At the Azadian Law Group, PC, our wrongful termination attorneys are dedicated to standing up for employees’ rights and holding employers accountable for illegal dismissals. Focused on providing aggressive legal advocacy, our Los Angeles wrongful termination attorneys are ready to help you fight for the maximum possible recovery if you have been the target of wrongful termination.

Mr. Azadian has recovered over $75,000,000 for his clients. He is highly regarded as one of the best Los Angeles employment law lawyers. His philosophy to employment litigation is that you have been both very reasonable and extremely aggressive. “I simply won’t stop until I get my client a good result. These employees and executives have been put through so much by these corporations that I am thrilled to give them back their power and voice.”

Mr.
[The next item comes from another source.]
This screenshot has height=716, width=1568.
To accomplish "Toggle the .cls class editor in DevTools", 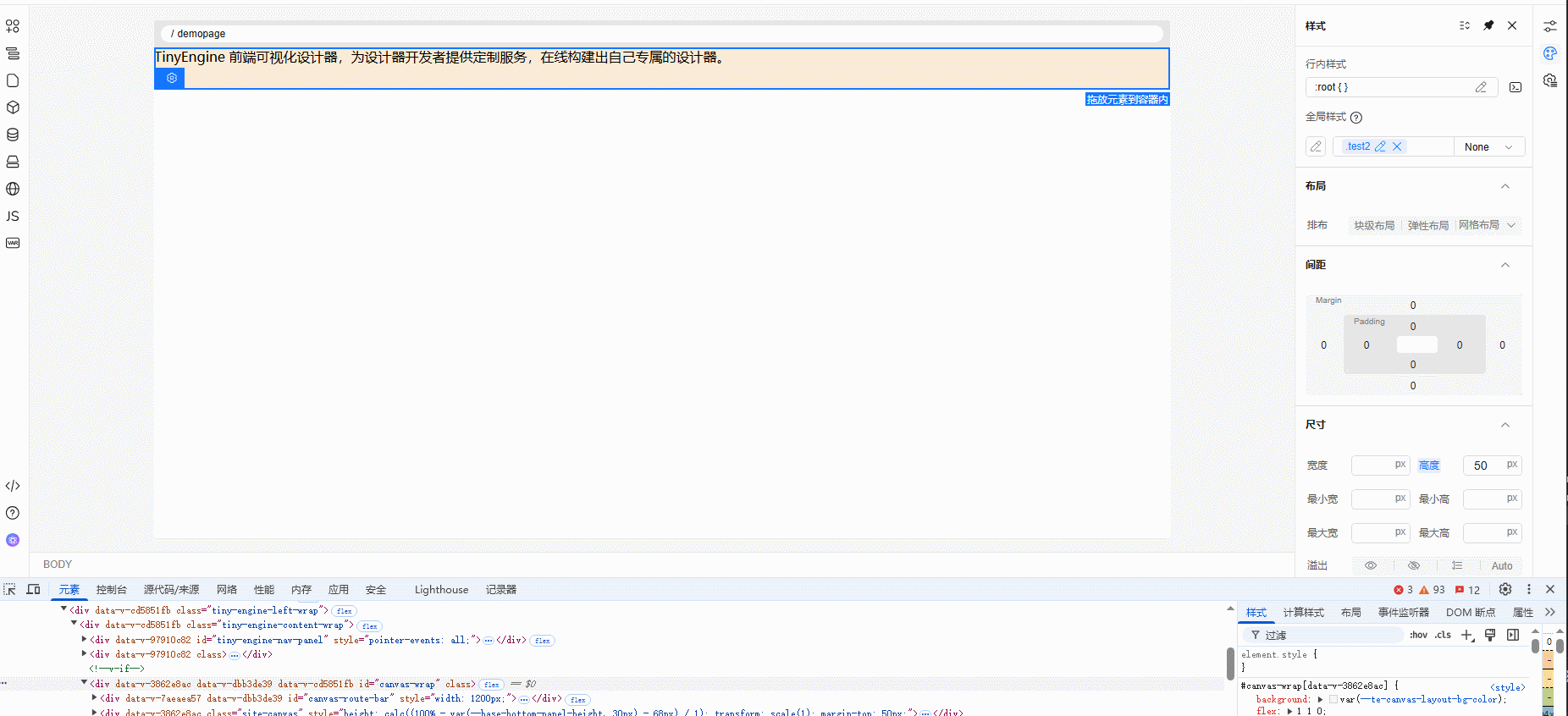I will point(1443,635).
Azadian carefully evaluates employment cases to determine if termination is illegal. Based on his experience gained through personally litigating hundreds of employment cases, he is able to provide clients with a detailed strategy and tailor the approach taken to meet the client’s specific needs. Mr. Azadian understands that some employees are fine with going through a lawsuit, while others may heavily prefer severance negotiations and he discusses all options with potential clients to ensure they have a smooth experience.  “I understand that 99% of my client have never sued a company before and will never likely sue a company again. It is my job to get them the best result possible and also to make sure they are comfortable with the process.”
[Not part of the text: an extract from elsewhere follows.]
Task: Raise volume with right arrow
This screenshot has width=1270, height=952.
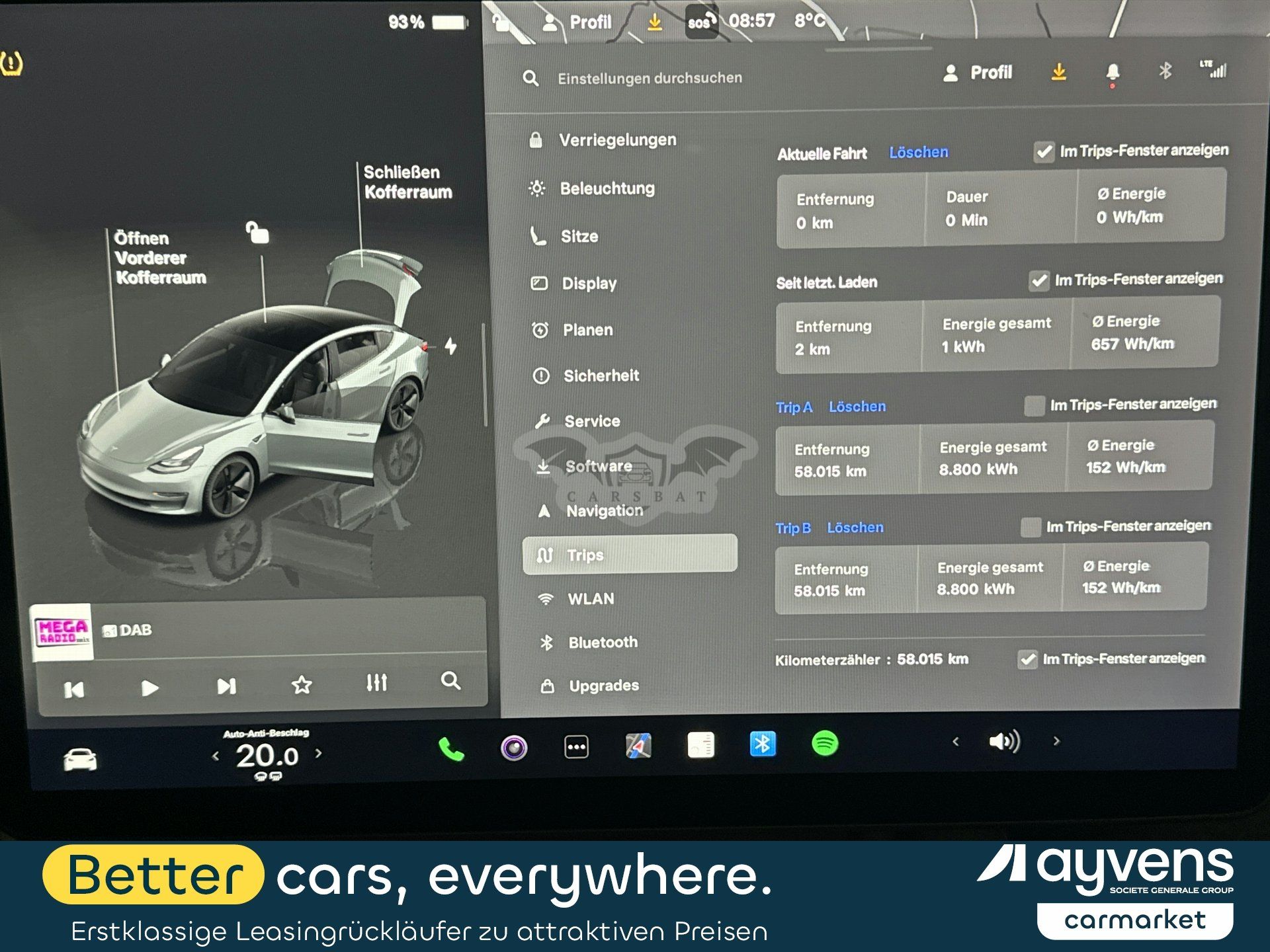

California is an “at-will” employment state. This means that, when employees don’t have an employment contract detailing grounds for termination, they are presumed to be “at-will” employees.

At-will employees may be terminated for any (or no) reason, so long as it’s not illegal. Generally, illegal reasons for firing at-will employees involve terminations stemming from or related to:

  • Discrimination, such as racial discrimination, gender discrimination, pregnancy discrimination, age discrimination, and disability discrimination
  • An employee exercising his or her rights, including the right to blow the whistle on an employer’s illegal or fraudulent actions or refusing to participate in such actions.


“Wrongful termination cases typically arise when an employer retaliates against an employee for . . . reporting an alleged violation of a statute of public importance.” See Gould v. Maryland Sound Indus., Inc., 31 Cal. App. 4th 1137, 1147 (1995). Some common and more specific examples of wrongful termination include (but are not necessarily limited to) being fired or dismissed from a job as a result of:

  • Complaining about workplace hazards or safety issues
  • Reporting workplace discrimination or harassment
  • Requesting reasonable disability accommodations (for disabled workers)
  • Taking medical leave, such as disability leave
  • Refusing to engage in an employer’s fraudulent practices
  • Refusing to lie to a government agency on behalf of an employer
  • Reporting an employer’s illegal actions, such as fraud, to government authorities (i.e., whistleblowing or blowing the whistle on an employer)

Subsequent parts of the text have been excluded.